Naive algorithm in forecast engine

When the engine is called with Naive algorithm, the initial model is fitted if the forecast for next month equals the observation for the current month, and the forecast for the subsequent month is based on the last observation repeated through the forecast horizon.

The three types of Naive model:

  • Constant Naive: The forecast considers level only. Therefore, a CONSTANT model form is used.
  • Naive with drift: The forecast considers level plus growth. Therefore, a LINEAR model form is used.
    Note: The Drift is the difference between the last and first observation divided by Number of observations.
  • Naive with seasonality: The forecast considers the seasonal profile using the most recent observations as the forecast. This uses SEASONAL or CONSTANT_SEASONAL model form.
The history and mask data of each item or location must be retrieved. See Calling forecast engines overview.
Note: For Naive with seasonality model, masks are not allowed. In case the mask data is available, the history is modelled using only the algorithm. The mask data is not considered, and a warning message is generated.

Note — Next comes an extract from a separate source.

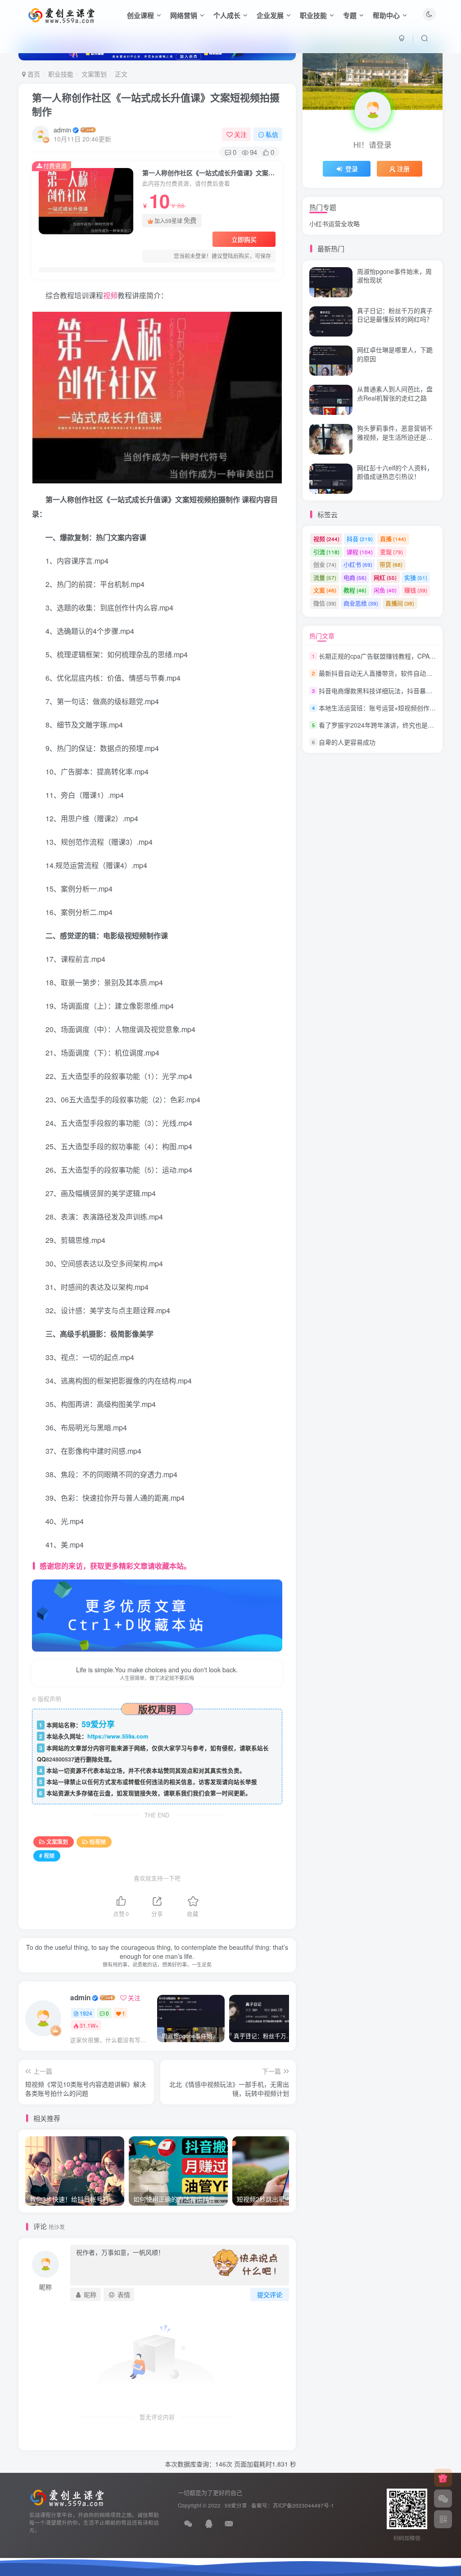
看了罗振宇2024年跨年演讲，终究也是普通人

Based on the Forecast Engine, measure mapping settings retrieve the required results from the forecast engine result set and apply the results to Scenario values.

For Naive algorithm, these model forms are supported:

  • CONSTANT
  • LINEAR
  • CONSTANT_SEASONAL
  • SEASONAL

If other model forms are used, this message is displayed:

Only model forms CONSTANT, LINEAR, CONSTANT_SEASONAL and SEASONAL are supported for a call to the forecast engine using the NAIVE algorithm.

For Naive with seasonality:

  • The history data must be equal to or greater than 2 * periodicity. Else, the CONSTANT model form is used.
  • Trend/growth/drift is not calculated.